_Quoted text_
Figure 14. Maps of Baja California Sur based on four different states. (A) Availability in hectometers, (B) annual volume in hectometers, (C) shortest distance to population, and (D) necessity in hectometers.

In this case, we proceeded in the same way as we did in the entire country; however, we added a simple simulation that includes a “repair leaking” based on the distribution of the streets in the major cities of Baja California Sur. Instead of using a simple percentage of 30% (Jornada, 2023), we used the number of streets and buildings and performed our steps based on that number. In Figure 15, we show the water network that we constructed to simulate that number.

Figure 15

Figure 15. Water grids of the five cities with population higher to 10,000 habitants. (A) Cd. Constitución, (B) Loreto, (C) La Paz, (D) Cabo San Lucas, and (E) San José del Cabo.

In Figure 16 and Table 1, our results reveal a complex trade-off among the states and actions defining the final benefit value. Notably, proximity to population centers and needs plays a crucial role in hierarchical definitions. Consequently, as requested by the Mexican Consejo Nacional de Humanidades, Ciencias y Tecnologías (CONAHCYT) in the 10-year project Researchers for Mexico, we have successfully derived an unbiased value to prioritize the study of watersheds, considering social, technical, and beneficial aspects. Following our analysis, we recommend prioritizing the study of four watersheds (Todos Santos, Melitón Albañez, Cañada Honda, and Plutarco Elias Calles) due to their highest benefit scores.

Figure 16

Figure 16. Benefit map of Baja California Sur. All the numbered watersheds are in a deficit state. The assessment of benefits is quantified using the reward function. Watersheds correspond to Table 1.

Table 1

Table 1. Benefit value defined a complex trade-off among the states and actions.

8 Discussion

It is necessary to have an intrinsic connection between states and actions in the RL framework for water management Annual Volume, Necessity, Availability, Distance and Modeling are crucially linked with actions such as Repair leaking, Construction of aqueducts, Dam construction, and Perform studies, requiring a tailored approach to address specific aspects of water management. The success of water management depends more on the specific model we create than on the RL technique itself. Although RL is used for optimization, the real challenge is building a model that accurately represents water management issues through its states and actions. Essentially, how well RL works depends on how good the model is, making the model’s design crucial for addressing real-world problems.

This integrated setup underscores RL’s unique capability to guide learning processes toward making informed decisions, distinguishing it from other machine learning methods that might prioritize accuracy without steering the learning. RL’s adaptability and iterative nature, guided by continuous feedback, enable dynamic strategy updates, starkly contrasting conventional supervised learning paradigms. Our exploration further delves into the practical application within a simulated water management system, emphasizing the role of a carefully designed reward function and the challenge of balancing complex state-actions relationships to foster efficient learning and decision-making.

_Supplied data_
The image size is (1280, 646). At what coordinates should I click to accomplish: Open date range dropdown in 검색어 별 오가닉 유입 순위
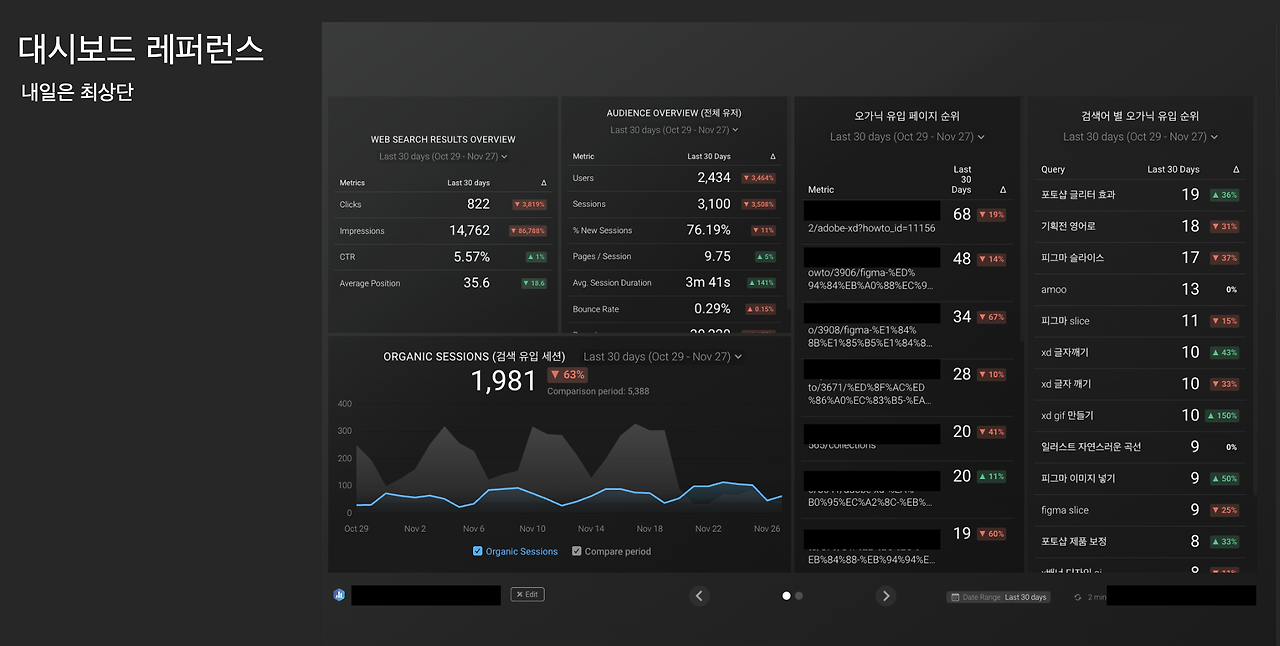point(1140,137)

_Task instructions_
1) According to the water management passage, which four watersheds are recommended for priority study?
2) Write out the water management passage word for word, everything from "In this case, we" down to "simulate that number.".
3) Carry the water management passage forward, starting after its last sentence.

_Answers given_
1) Todos Santos, Melitón Albañez, Cañada Honda, and Plutarco Elias Calles.

2)
In this case, we proceeded in the same way as we did in the entire country; however, we added a simple simulation that includes a “repair leaking” based on the distribution of the streets in the major cities of Baja California Sur. Instead of using a simple percentage of 30% (Jornada, 2023), we used the number of streets and buildings and performed our steps based on that number. In Figure 15, we show the water network that we constructed to simulate that number.

3)
Our findings highlight the delicate balance between exploration and exploitation in the RL process, where the agent progressively refines its strategy to achieve greater rewards. However, this aspect of learning is not the most critical component because, ultimately, the key factor is the score of the reward function. Even if learning becomes stagnant, it is essential to continually evaluate the reward function, as its performance is the ultimate measure of success in this context. In some cases, having a robust evaluation metric, such as the score of the reward function, is more important than the specific steps taken to reach the optimal decision.

The finite-infinite time horizon problem deals with limiting the number of steps; using a high number of steps, say 10,000, is a useful practice in certain cases. However, limiting the number of steps can be problematic because we do not know if the goal will be reached. Therefore, waiting for the RL to reach its final target is better. For this reason, we have not limited the number of steps; instead, we have carefully revised the penalty rules so that it will always reach its target, no matter if it is thousands of steps. Remember that the optimization mechanism will oversee finding the best solution.

Calibrating the hyperparameters (ε, η) is a work in progress and is currently out of our reach. An example is the discount factor η (Equation 1), which balances the previous rewards with the current one. A low value favors the immediate rewards, while a high value favors the long-term values; that is, it controls the “memory” of the rewards of each state. Although we have decided to use high values to give weight to all the values using a factor that allows us to remember the previous states, a detailed study is necessary to find the optimal value.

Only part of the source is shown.